Dès Alaska, premier film qu'elle réalise seule, en 1968, Dore 0. a conscience de faire un cinéma «d'émigration». Le premier plan du film montre la prison d'Etat de Hambourg, où venaient alors d'être incarcérés bon nombre d'étudiants contestataires. Ces murs, ces soupirails - et, à l'opposé, ce titre, Alaska, comme un appel à fuir, comme un appel d'air (froid): voilà la problématique de Dore 0. et de maint jeune cinéaste de l'andere Kino (cinéma différent) allemand des années 67-70. On voit que si Dore 0. propose en 1974 dans Kaskara une sorte de variation sur la claustration et l'ouverture, ce n'est guère pour souscrire à une mode expérimental mais parce que le «propos» visuel et le travail formel s'enracinent ici, à peine allégoriquement, dans une expérience vécue et politique.

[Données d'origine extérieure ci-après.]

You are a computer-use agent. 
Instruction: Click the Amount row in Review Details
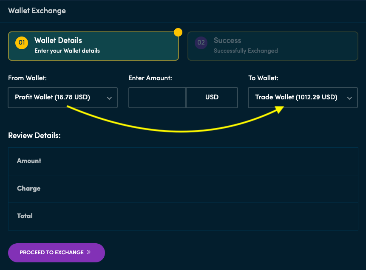coord(183,161)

Kaskara, comme Lawale (1969) et le très beau Blonde Barbarei (1972), est un filin sur les fenêtres (on se souvient de l'importance des fenêtres aussi dans Madame Bovary). Dore 0. oppose la fenêtre comme issue, promesse d'espace et de paix, ouvrant sur la campagne et les multiples petits travaux d'une quotidienneté heureuse, filmée de l'intérieur et en couleurs, à la fenêtre urbaine, fermée ou brisée, sans perspective, ne renvoyant, par les reflets des vitrines ou des autobus, qu'à d'autres fenêtres, fenêtres de H.L.M., fenêtres-soupirails, filmées de l'extérieur, en noir et blanc. Anthony Moore fournit la bande-son, canon vocal, très simple, particulièrement justifié dans la longue séquence où, sur l'écran scindé en deux, chaque moitié de l'image, jeu de reflets et de surimpressions, semble reprendre l'autre en écho. Donc un cinéma d'opposition (et, pourrait-on dire, au sens politique aussi), tout comme chez Werner Nekes, dont l'oeuvre échappe différemment mais non moins intensément à la gratuité du jeu expérimental.

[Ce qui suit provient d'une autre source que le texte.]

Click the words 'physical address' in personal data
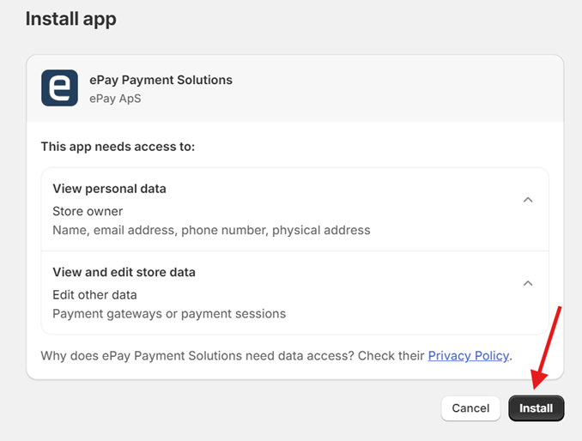Image resolution: width=582 pixels, height=441 pixels. 321,230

Dès ses plus anciens films - Start (1966). Jüm-Jüm (1967), Gurtrug no 1 (1967),Spacecut (1971) -, on voit Werner Nekes occupé à présenter des portions d'espace ou des scènes quelconques, comme les auteurs du New New American Cinema, mais avec des soucis structurels encore plus minutieux que les leurs. Ainsi dans Gurtrug no 1, un premier «discours» filmique (un plan d'ensemble en plongée de vingt-six personnes et deux chevaux se déplaçant dans un espace herbu) est interrompu douze fois, à chaque fois pour une durée très brève (deux ou trois photogrammes), par les fragments d'un second « discours » apparaissant une première fois dans un ordre et une seconde fois dans l'autre (comme le suggère le palindrome du titre).
Il est également curieux de voir dans Kelek (1968) de longs plans-séquences aléatoires (la caméra, installée dans une rue, filme tout ce qui entre dans son champ), évoquant un peu - coincidence ou communauté d'inspiration? - 1933 (1968), de Joyce Wieland, Soft Rain (1968), de Ken Jacobs, ou Still (1969-1971) d'Ernie Gehr (mais Still sans ses jeux de surimpression et de lumière).


Mais avec T-WO-MEN (1972), on a un film qui ne peut se comparer à aucun autre, qui est en avant et qui brille inaltérablement. Et de cette originalité tranquille et scintillante, Diwan (1973) et Makimono (1974), qui suivent, apporteront la confirmation.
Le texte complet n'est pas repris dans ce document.